◆ Problem requirements: Repeat the records below word for word and omit each image.

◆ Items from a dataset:
[Start of Attachment]

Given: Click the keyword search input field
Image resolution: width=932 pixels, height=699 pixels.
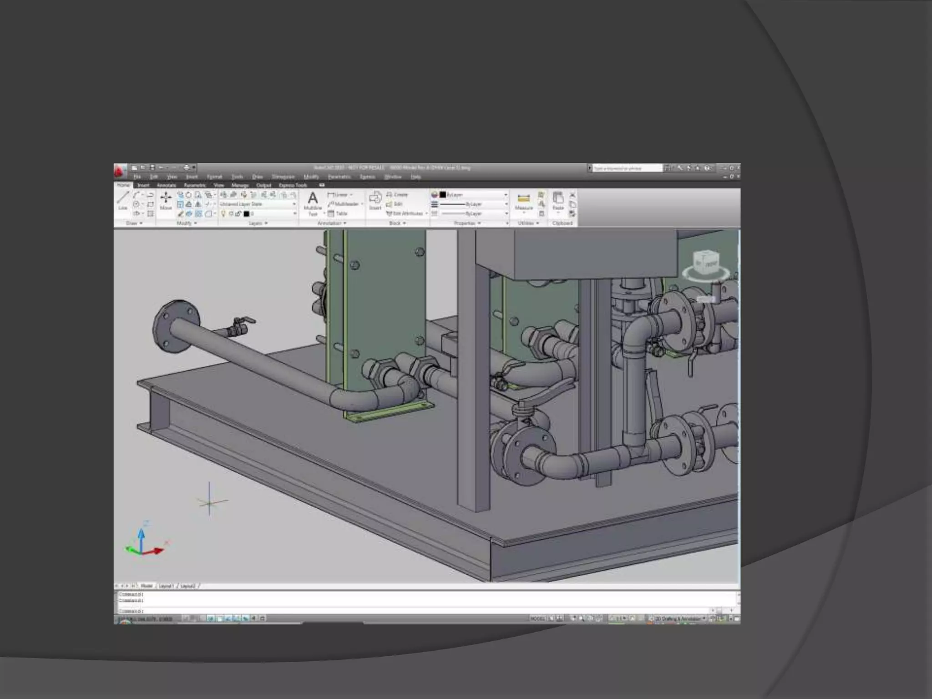Looking at the screenshot, I should tap(627, 168).
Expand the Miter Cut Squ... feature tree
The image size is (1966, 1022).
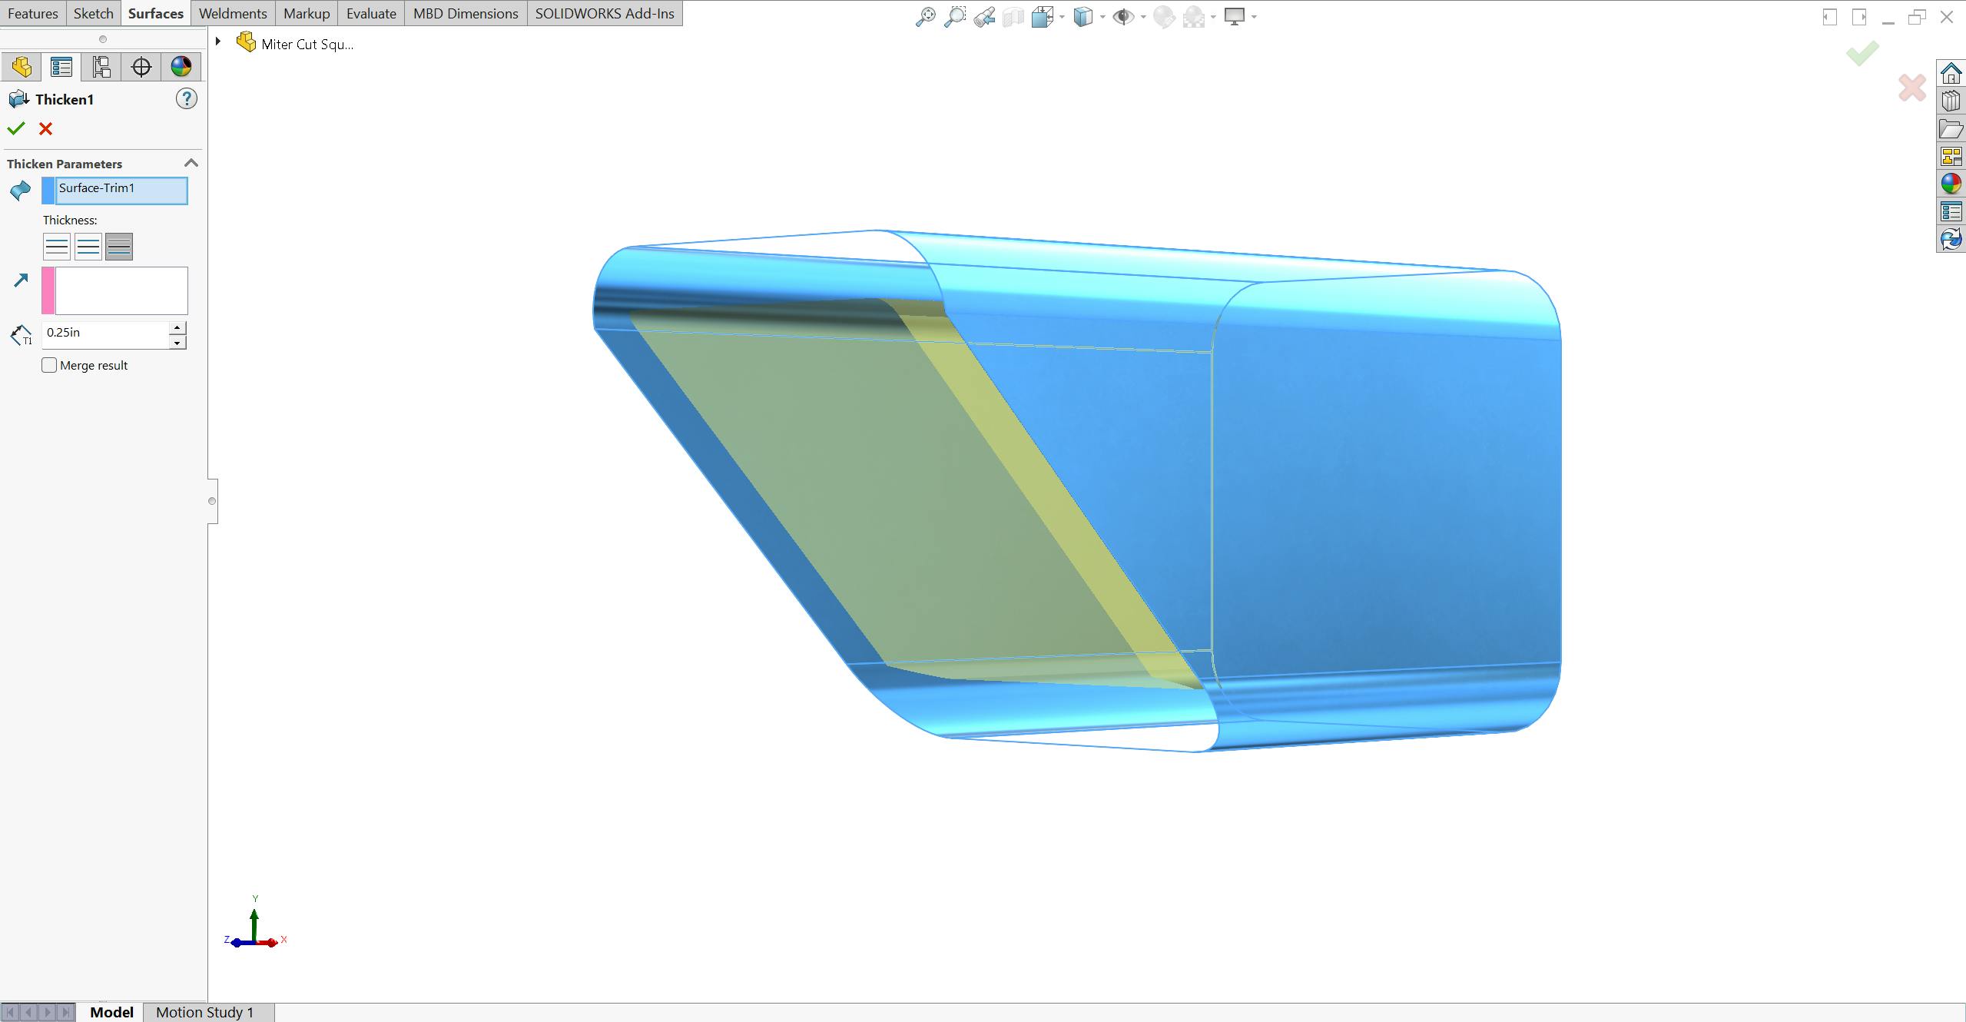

[End of Attachment]

◆ Written solution:
Given: Click the keyword search input field
Image resolution: width=932 pixels, height=699 pixels.
Looking at the screenshot, I should tap(627, 168).
Expand the Miter Cut Squ... feature tree
The image size is (1966, 1022).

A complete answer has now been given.